# [Task item]
A complete answer lists every line of the entries below where the string "computer" appears.

Records contained in a dataset:

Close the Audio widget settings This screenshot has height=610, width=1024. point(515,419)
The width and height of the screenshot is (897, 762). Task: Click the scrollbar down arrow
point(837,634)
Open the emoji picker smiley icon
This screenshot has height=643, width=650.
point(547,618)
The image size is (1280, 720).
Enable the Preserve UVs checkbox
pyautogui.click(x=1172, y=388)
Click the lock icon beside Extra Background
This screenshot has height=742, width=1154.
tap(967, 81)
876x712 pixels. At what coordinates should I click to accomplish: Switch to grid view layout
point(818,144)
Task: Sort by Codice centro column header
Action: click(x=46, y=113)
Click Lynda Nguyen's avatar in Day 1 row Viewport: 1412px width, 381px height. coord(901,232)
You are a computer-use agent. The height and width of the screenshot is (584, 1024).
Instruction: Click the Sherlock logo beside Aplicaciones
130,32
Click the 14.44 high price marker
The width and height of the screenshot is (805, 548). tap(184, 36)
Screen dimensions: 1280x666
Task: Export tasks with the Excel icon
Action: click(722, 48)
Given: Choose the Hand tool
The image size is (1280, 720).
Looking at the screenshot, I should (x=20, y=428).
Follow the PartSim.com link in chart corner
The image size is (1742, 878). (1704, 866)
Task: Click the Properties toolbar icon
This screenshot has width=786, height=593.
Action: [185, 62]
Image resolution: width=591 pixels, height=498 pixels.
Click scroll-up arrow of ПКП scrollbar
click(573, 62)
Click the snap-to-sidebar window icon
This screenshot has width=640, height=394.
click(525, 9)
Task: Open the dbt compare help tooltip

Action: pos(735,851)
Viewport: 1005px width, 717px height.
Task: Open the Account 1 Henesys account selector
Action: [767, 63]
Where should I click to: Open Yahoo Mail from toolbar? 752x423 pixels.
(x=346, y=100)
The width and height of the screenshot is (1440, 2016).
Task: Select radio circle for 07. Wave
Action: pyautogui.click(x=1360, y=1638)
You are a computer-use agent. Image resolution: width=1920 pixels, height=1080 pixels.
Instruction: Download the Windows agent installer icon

# [Your response]
You are a computer-use agent. The height and width of the screenshot is (584, 1024).
You are a computer-use agent. Image resolution: width=1920 pixels, height=1080 pixels.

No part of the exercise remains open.